II.    On the Purpose of Collegiate Education

           The College of New Jersey (Princeton University) - founded 1746: "Tho'
                our great Intention was to erect a Seminary for educating Ministers of the
                Gospel, that we might have a sufficient Number of Pious and well qualified
                men to supply the demands of our Churches, & propagate the kingdom of the
                Redeemer among those who have hitherto lived in darkness and ignorance,
                yet we hope it will be a means of training up men that will be useful in the
                other professions - ornaments of the state as well as the church…"

III.    On the Merits of a Classical Education

           Samuel Johnson, President of King's College (Columbia University) in
                1756: "By reading the authors of Classical Greece & Rome, those who
                studied nature more and understood it better than any nations have ever
                done since, our undergraduates would imbibe those great maxims of wisdom
                which had stood the test of time. These times and manners may have changed
                since the golden age of Greece and Rome, but not so much as to make any
                considerable change in the maxims of civil & political prudence. The essential
                rules of life and right conduct are invariable."

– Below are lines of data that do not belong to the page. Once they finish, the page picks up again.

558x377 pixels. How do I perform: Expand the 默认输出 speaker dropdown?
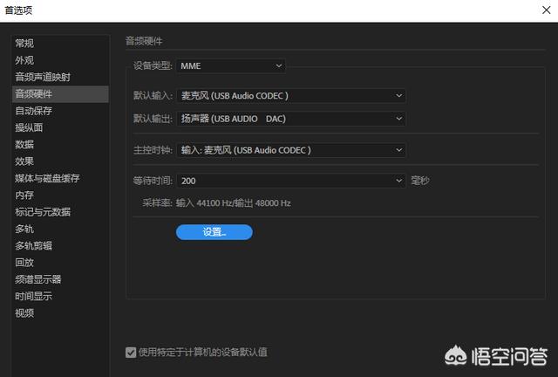(291, 118)
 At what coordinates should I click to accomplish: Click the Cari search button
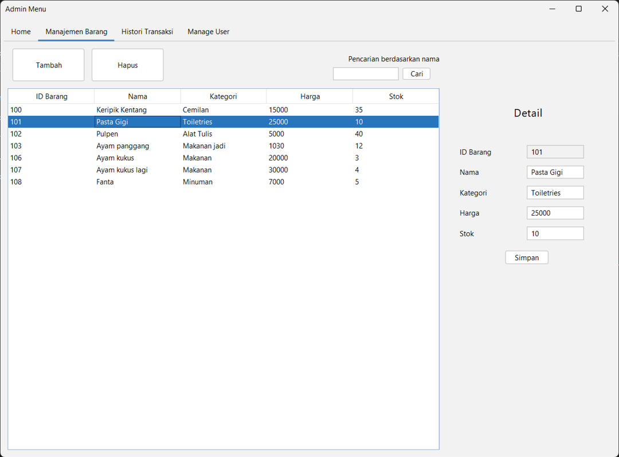click(x=416, y=74)
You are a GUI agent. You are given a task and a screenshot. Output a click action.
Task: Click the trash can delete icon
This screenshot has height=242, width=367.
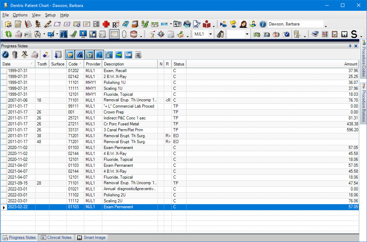tap(15, 54)
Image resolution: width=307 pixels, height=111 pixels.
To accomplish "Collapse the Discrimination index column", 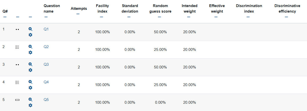I will click(248, 17).
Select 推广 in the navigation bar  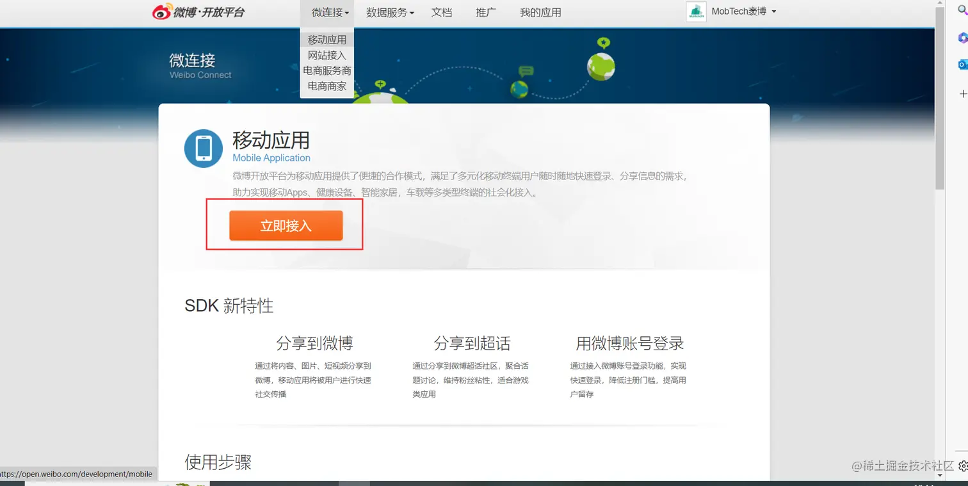(x=486, y=12)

IV:     On the Continued Value of Classical Education into the
           Early 19th Century:

               From the Kingsley Report (Yale college Faculty) in the 1820s on the retention
                of the college's Classical curriculum: "Familiarity with the Greek and Roman
                writers is especially adapted to form the taste, to discipline the mind, both in
                thought and in diction, to the relish of what is elevated, chaste and simple. The
                compositions which these writers have left us, both in prose and verse, whether
                considered in regard to structure, style, modes of illustration or general
                expression, approach nearer than any others to what the human mind,
                when thoroughly informed and disciplined, or course approves and constitute
                what is most desirable to possess, a standard for determining literary merit.